The next test, the first merit-based test, also has a low bar set for it, says Winkler. “It was a little bit more than a pleadings-motion test because not only did you have to correctly plead the cause of action, but you had to have some evidence to support each element to the cause of action. But it was a really low threshold. And so, again, that was a good thing.”
The problem, as Winkler sees it, is with the second merit-based test.
“Where I think the court, regrettably, created problems with the legislation is when it went to consideration of whether there were no valid defences. And there, instead of setting a really low threshold, they set… a really high threshold. When they interpreted that provision, it comes down to a consideration of whether each defence raised weighed more in favour of the plaintiff so that there was no valid defence.
“But by setting the test that way, it required parties to make significant arguments with respect to the merits of each and every defence pleaded because how else can you determine whether the defence weighs more in favour of one party than another without getting into a significant consideration of the underlying factual dispute? And even though the Supreme Court of Canada said it’s not intended to be a deep dive when you’re counsel to the parties, how can you do anything other than put your best foot forward?”

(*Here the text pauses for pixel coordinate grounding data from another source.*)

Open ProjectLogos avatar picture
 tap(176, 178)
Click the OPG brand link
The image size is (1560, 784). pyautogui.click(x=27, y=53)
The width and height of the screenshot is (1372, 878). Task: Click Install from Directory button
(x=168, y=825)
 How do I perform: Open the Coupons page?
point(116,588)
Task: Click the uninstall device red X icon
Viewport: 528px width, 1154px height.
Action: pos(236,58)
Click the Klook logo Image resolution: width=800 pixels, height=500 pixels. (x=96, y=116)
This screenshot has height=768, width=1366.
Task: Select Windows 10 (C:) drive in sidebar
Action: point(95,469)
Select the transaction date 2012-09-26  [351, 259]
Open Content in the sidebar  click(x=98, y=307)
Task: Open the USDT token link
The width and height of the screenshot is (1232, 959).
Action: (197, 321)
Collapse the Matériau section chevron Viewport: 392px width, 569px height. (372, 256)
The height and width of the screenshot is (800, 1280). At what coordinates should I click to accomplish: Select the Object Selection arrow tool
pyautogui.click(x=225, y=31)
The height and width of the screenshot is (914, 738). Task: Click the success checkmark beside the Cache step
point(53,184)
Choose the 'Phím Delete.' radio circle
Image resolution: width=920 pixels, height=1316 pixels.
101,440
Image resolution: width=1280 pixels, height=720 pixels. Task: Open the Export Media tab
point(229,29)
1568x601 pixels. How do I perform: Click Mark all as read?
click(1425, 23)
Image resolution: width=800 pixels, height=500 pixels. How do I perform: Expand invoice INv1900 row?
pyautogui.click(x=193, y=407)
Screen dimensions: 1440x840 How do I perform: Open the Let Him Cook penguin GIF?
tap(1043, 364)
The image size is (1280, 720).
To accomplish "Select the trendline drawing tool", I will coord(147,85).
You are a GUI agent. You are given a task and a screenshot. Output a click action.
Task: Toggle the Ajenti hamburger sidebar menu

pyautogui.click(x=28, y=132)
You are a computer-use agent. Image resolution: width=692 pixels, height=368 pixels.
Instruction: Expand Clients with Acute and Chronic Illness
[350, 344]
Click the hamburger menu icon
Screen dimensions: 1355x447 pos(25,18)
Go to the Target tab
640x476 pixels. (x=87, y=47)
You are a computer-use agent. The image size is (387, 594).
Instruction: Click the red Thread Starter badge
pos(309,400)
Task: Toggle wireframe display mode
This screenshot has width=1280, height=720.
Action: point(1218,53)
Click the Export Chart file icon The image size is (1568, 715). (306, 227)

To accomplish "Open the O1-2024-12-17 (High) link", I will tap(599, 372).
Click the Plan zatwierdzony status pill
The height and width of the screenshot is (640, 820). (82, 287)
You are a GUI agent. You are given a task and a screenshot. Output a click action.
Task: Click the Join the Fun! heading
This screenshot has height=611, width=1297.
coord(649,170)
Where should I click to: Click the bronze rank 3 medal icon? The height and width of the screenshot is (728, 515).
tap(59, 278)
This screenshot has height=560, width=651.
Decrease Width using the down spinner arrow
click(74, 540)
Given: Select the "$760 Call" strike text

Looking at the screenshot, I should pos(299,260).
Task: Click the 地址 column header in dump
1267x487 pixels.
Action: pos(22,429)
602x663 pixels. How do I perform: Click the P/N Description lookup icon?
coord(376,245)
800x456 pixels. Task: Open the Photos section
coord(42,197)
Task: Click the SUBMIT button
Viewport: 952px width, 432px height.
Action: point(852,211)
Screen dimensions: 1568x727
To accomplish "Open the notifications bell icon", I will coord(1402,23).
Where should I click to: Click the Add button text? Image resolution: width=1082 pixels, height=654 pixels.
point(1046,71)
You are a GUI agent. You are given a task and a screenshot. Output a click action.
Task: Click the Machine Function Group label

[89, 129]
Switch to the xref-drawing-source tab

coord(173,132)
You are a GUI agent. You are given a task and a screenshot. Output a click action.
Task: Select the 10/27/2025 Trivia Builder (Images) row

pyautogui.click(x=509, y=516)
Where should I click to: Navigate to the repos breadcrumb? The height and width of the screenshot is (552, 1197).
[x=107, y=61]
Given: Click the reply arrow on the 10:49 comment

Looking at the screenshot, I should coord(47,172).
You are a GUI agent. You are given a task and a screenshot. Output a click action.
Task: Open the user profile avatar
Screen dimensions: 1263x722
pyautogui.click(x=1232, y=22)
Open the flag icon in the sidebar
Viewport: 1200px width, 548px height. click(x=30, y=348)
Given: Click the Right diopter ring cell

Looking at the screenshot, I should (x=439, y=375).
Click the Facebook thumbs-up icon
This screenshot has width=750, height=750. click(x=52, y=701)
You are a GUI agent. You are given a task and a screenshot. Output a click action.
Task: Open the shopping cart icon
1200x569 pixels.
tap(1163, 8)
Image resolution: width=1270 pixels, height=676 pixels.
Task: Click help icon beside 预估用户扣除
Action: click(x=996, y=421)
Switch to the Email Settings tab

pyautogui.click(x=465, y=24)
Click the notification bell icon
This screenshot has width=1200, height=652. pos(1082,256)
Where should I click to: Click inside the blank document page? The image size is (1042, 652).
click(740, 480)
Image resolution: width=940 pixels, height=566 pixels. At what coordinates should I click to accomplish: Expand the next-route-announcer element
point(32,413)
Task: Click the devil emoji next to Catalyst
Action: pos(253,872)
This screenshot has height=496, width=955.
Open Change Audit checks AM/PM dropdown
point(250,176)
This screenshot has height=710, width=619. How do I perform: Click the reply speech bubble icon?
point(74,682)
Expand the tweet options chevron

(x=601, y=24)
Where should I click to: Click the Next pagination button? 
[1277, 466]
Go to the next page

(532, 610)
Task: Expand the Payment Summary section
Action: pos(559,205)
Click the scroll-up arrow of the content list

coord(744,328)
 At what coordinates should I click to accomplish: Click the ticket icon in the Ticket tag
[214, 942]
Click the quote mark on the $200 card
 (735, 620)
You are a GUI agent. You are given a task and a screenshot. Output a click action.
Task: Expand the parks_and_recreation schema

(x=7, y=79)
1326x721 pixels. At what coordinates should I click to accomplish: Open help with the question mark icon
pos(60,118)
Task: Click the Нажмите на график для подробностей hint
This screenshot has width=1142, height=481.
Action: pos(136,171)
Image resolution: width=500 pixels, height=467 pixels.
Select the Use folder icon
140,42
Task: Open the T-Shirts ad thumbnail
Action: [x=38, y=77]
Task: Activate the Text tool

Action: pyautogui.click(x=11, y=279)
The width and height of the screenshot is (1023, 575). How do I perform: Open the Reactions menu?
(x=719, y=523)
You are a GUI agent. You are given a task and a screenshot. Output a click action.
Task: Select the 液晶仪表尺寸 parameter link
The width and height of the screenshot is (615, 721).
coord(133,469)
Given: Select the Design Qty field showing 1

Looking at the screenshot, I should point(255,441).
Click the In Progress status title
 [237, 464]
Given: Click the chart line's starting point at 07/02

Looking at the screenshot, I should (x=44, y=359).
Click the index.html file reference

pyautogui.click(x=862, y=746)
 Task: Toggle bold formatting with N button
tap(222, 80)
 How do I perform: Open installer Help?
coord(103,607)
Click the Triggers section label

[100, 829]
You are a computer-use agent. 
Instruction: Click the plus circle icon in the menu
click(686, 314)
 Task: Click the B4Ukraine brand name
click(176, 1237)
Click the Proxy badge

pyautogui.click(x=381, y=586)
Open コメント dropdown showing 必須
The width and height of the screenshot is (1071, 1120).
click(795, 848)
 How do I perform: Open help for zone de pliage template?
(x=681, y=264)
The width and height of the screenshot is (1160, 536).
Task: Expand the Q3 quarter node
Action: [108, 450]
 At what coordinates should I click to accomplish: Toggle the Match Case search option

And when lawyers put their best foot forward, evidence mounts, cases become more complex, and costs rise. According to Winkler, costs in anti-SLAPP cases can easily be $100,000 or more. He says that courts recognize the problem, and in one instance, Park Lawn Corporation v. Kahu Capital Partners Ltd., 2023 ONCA 129, Justice Sarah Pepall of the Court of Appeal for Ontario provided guidance on cost awards. She wrote: “With this direction in mind and recognizing that an anti-SLAPP motion is meant to be efficient and economical, I would suggest that, as a guideline, the costs of such a motion should not generally exceed $50,000 on a full indemnity basis, although there will be exceptions and motion judges always have the power to award less, more or nothing as they see fit in the circumstances of each case. If the parties and the motion judge focus on the purposes that animate the anti-SLAPP provision, the inquiry will not generally be a difficult one for a motion judge. Indeed, typically, the conclusion should be obvious and one readily reached by a motion judge.”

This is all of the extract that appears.